LONDON – The Peel Group has rejected another offer from Doncaster Council for the Doncaster Sheffield Airport.
The Mayor of Doncaster, Ros Jones, said that the council had recently approached The Peel Group to discuss a potential freehold purchase of the site, which was declined, according to ITV.
Peel Group Still Open to Offers, However…
It is understood that the Peel Group is still open to offers, with a proposed leasehold sale to be considered by Doncaster Council instead.
Jones said the following to ITV:
“I am a firm believer that Doncaster Sheffield Airport can and should be a success, the last six months have seen our great airport close, and I am committed to seeing it reopen.
“I am keen to avoid a costly legal battle if at all possible – but I am resolute in my determination to deliver on the mandate that Full Council provided in November, and the residents and businesses of Doncaster who agree with me that we need an airport for the benefit of the City, South Yorkshire region and beyond.”
“That is why as a council, we recently approached Peel to discuss the potential freehold purchase of the DSA site, which would secure its future ahead of the formalized Compulsory Purchase Order (CPO) process and would make the transaction considerably easier and quicker.
“Unfortunately, Peel declined this approach.”
“However, they have proposed a potential leasehold sale, which we are considering, whilst we continue with the preparatory stages of a CPO.”
November 30: Final Radio Broadcast from Doncaster Radar…
Doncaster Sheffield Airport, 30 November 2022: “All stations, Doncaster Radar is closed for the final time. All stations, Doncaster ATZ, is closed.”
With that final broadcast, which went out to all stations from Doncaster Radar service yesterday, perhaps the final curtain has now officially come down on Doncaster Sheffield Airport.
It is just four years since the airport laid out its 20-year master plan – a plan which had forecast airport passenger numbers would increase to 4.7 million movements per year.
With the airport handling a record 1.4m passengers and 17,600 tonnes of cargo in the last pre-pandemic year of 2019, the onset of the Covid-19 era hit the airport hard.
Budget airline Wizz Air announced in June that it was canceling “a large number” of its flights because it was unable to guarantee the terms of its commercial agreement.
The evacuation by the European budget airline reportedly dissolved into a row between airport and airline management.
From there, the announcement of a review into the future commercial viability of the airport by Peel Airports Group seemed to confirm the bleak trajectory that the airport seemed to be steadily taking.
The decision by Wizz Air effectively left the airport with only one base carrier, TUI.
Hopes were raised in September when the south Yorkshire mayoral combined authority (SYMCA) made an offer of public money to allow the airport to remain open until October next year, with a private consortium interested in purchasing the airport and time needing to be made to allow the deal to go through.
Sadly a private deal failed to eventuate, and a further blow was struck in November when TIU also called it a day at Doncaster Sheffield with its final flight out bearing the tribute callsign of TOM1DSA.
Peel’s Comments Unwelcome Back Then…
Chairman of Peel Airports Group Robert Hough issued a statement on that day saying: “We recognize that this will come as a great disappointment to many. The intractable problem remains the fundamental and insufficient lack of current or prospective revenue streams, together with the airport’s high operating costs.
“Our employees have always been DSA’s greatest asset, and we are grateful to them all, past and present, for their dedication and diligence over the years. The immediate priority remains to continue engaging closely with them over the next few weeks.
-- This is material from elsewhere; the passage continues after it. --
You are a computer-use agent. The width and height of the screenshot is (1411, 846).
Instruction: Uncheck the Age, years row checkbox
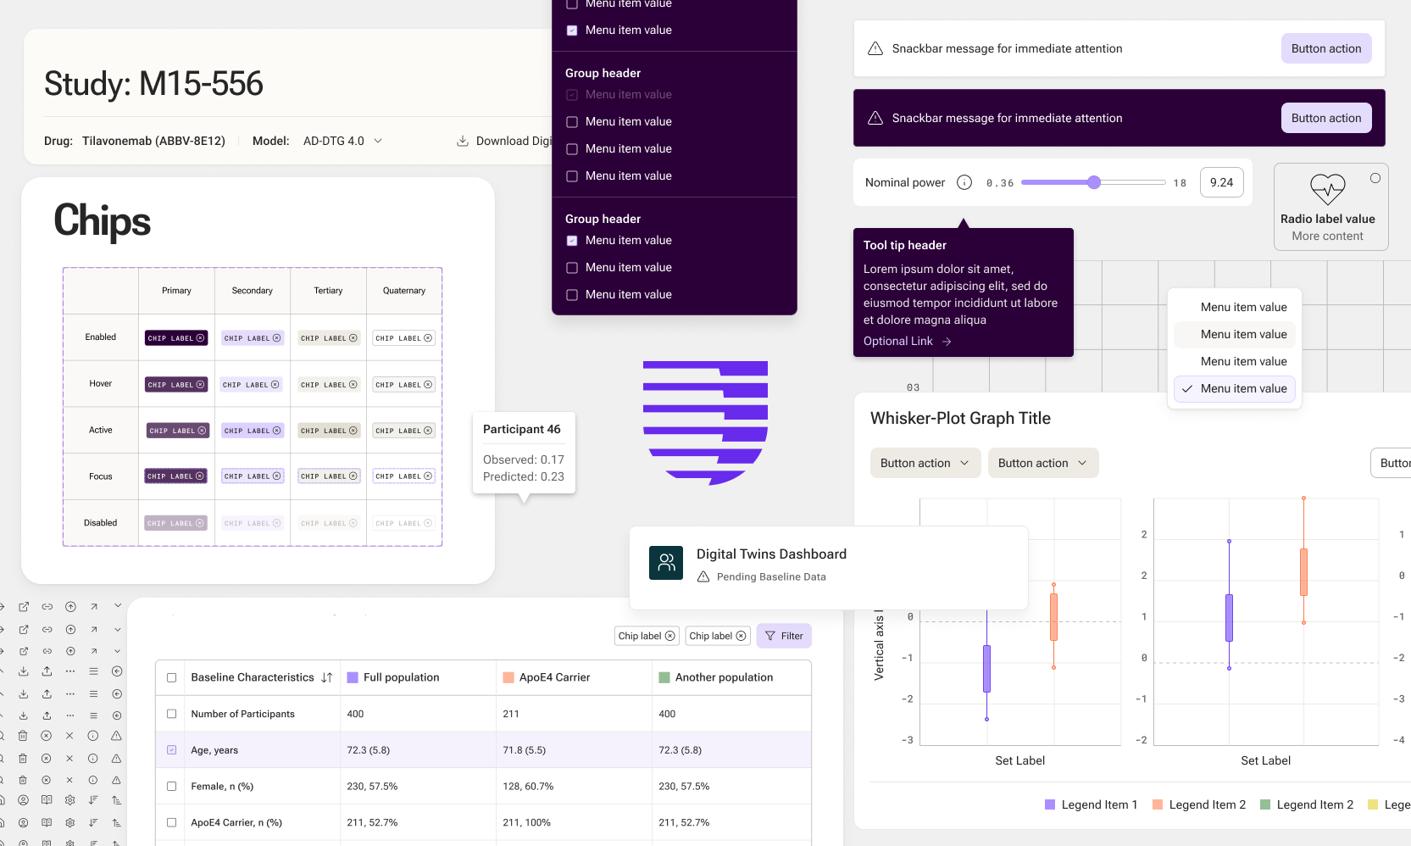(x=172, y=750)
“As such, DSA will now begin a formal process of consulting with team members. We will do everything we can to minimize the impact of these proposals and work closely with local authorities and agencies to support our employees through what we know will be an extremely difficult period.”
This came as cold comfort to over 800 locals who were directly employed by the facility, with the broader fallout affecting both the private and local business sectors.
It was estimated that the airport indirectly supported around 2,700 jobs in the wider community.
A final statement from the Peel Group said: “The high fixed costs associated with running a safe, regulated airport, together with recent events materially reducing prospective future aviation income streams, mean that a break-even business plan cannot be identified for the foreseeable future.”
It remains clear that not all hope is lost yet, and it is hoped by many in the surrounding communities that a sale can be made to bring the airport back to life.
All eyes will be on Doncaster Council to ensure that they can get this over the line and save thousands of jobs.
But for now, all we can do is sit and wait to see whether the Council can twist the arm of the Peel Group and make the rescue happen.